■ **Try it**: The records below must be repeated exactly, but without their pictures.

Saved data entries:
Content starts

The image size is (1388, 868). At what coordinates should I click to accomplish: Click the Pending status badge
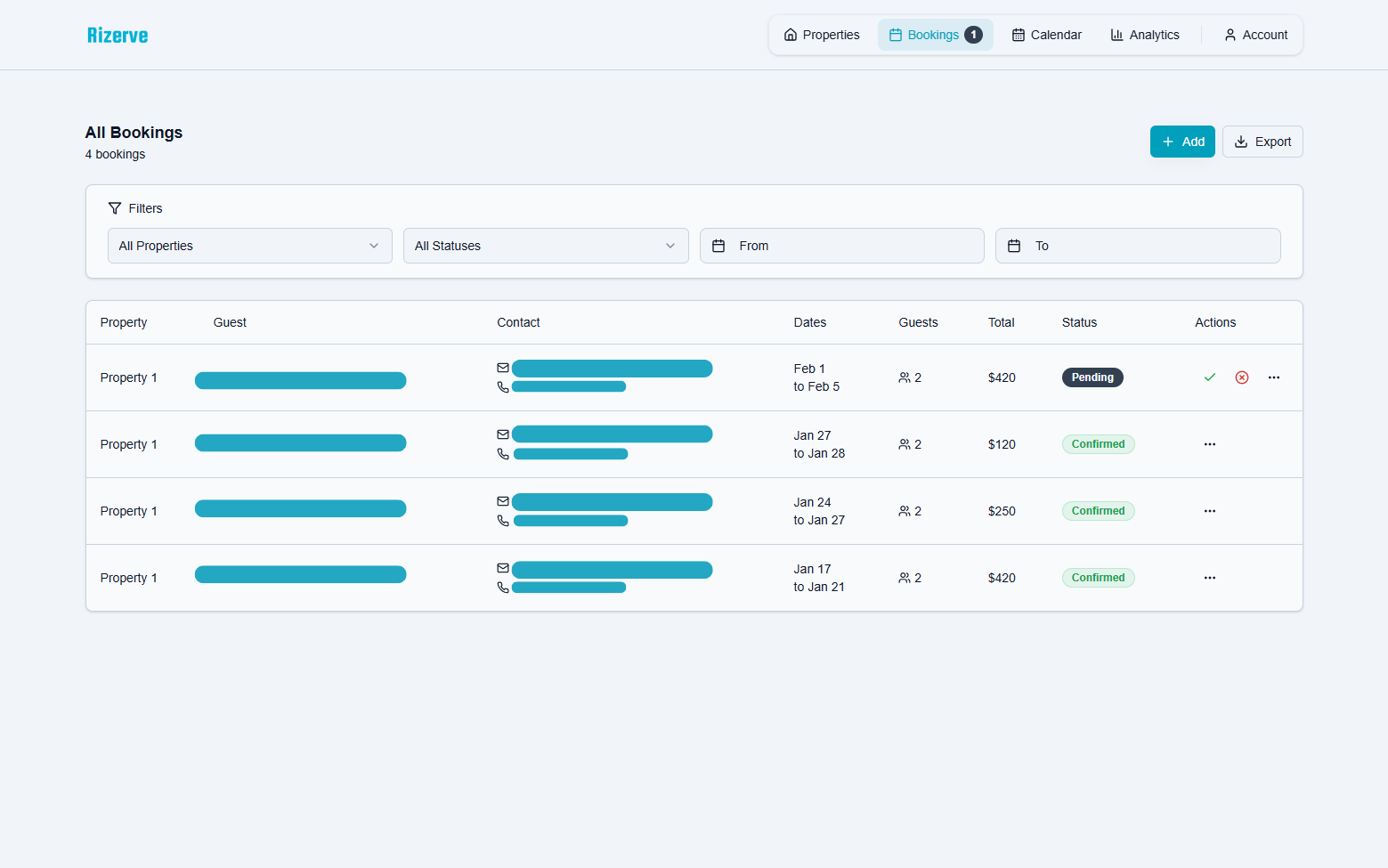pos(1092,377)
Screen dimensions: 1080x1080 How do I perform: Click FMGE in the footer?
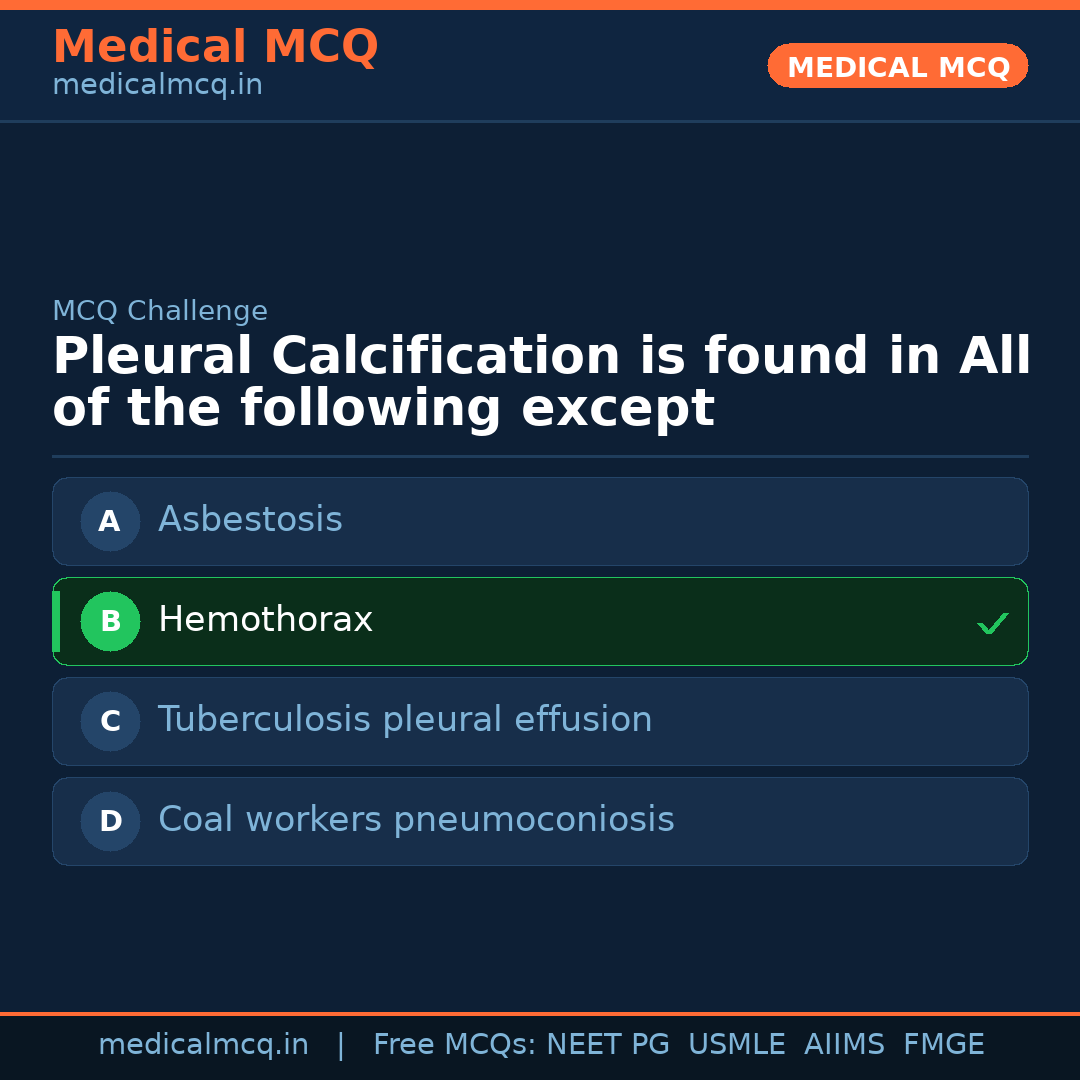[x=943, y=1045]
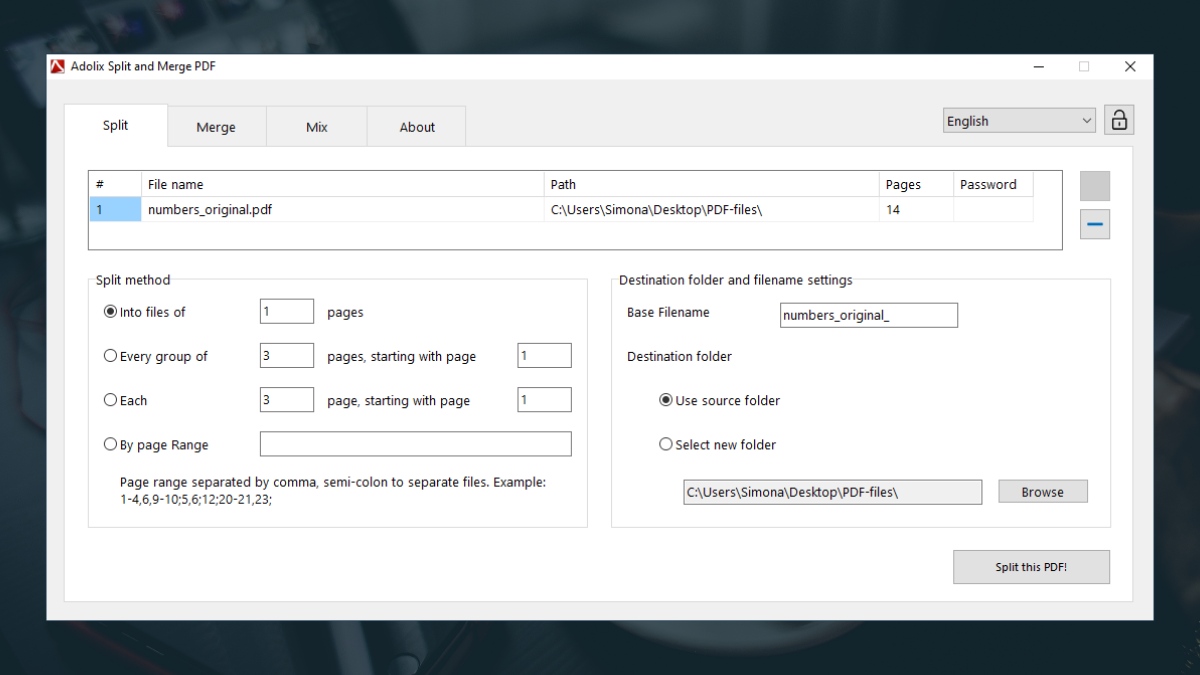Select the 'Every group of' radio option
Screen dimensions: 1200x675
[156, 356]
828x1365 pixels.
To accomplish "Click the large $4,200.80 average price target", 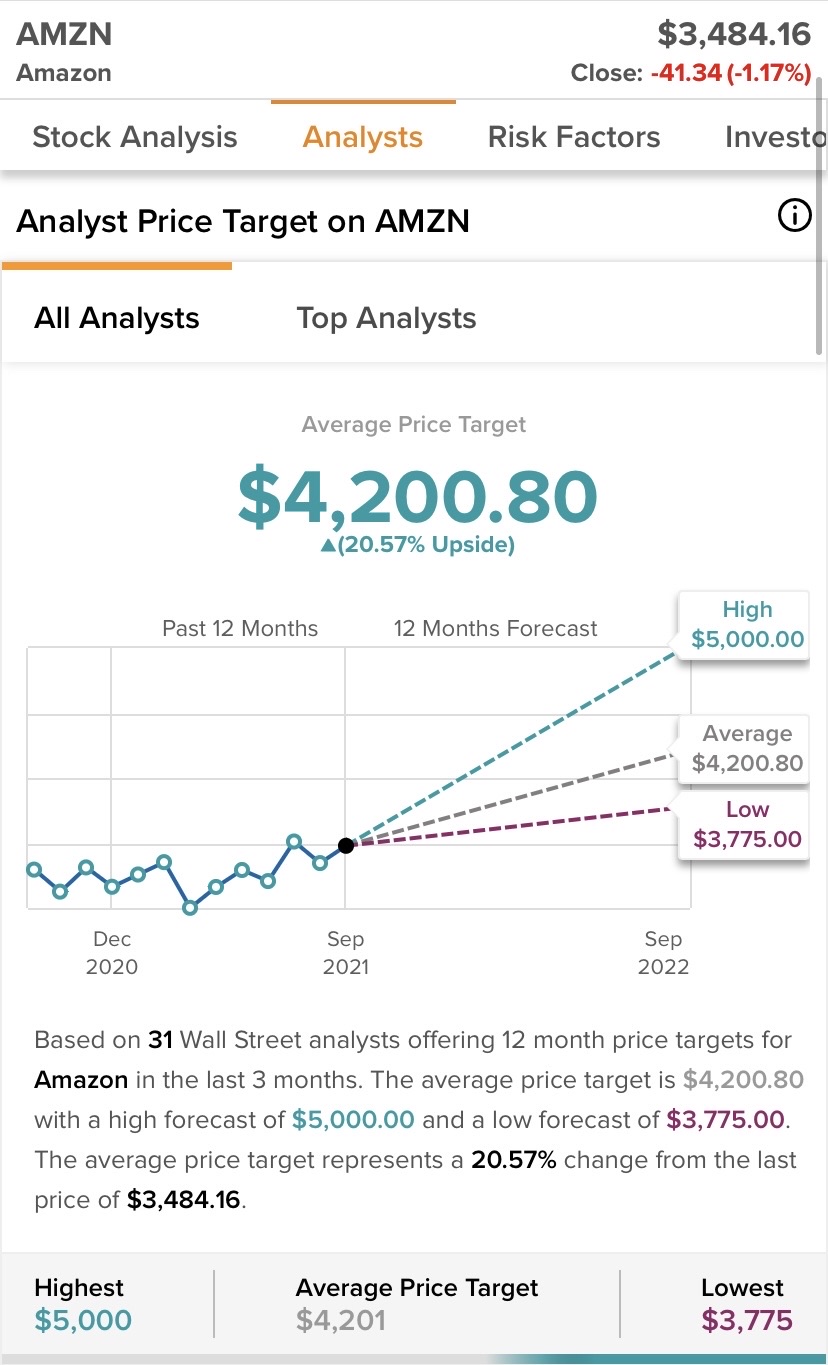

Content ends

■ **Task result**:
The image size is (1388, 868). At what coordinates should I click to accomplish: Click the Pending status badge
pos(1092,377)
Screen dimensions: 1080x1080 How do I perform: Click FMGE in the footer?
[x=943, y=1045]
Select the 'Every group of' radio option
Screen dimensions: 1200x675
[156, 356]
828x1365 pixels.
To accomplish "Click the large $4,200.80 average price target", 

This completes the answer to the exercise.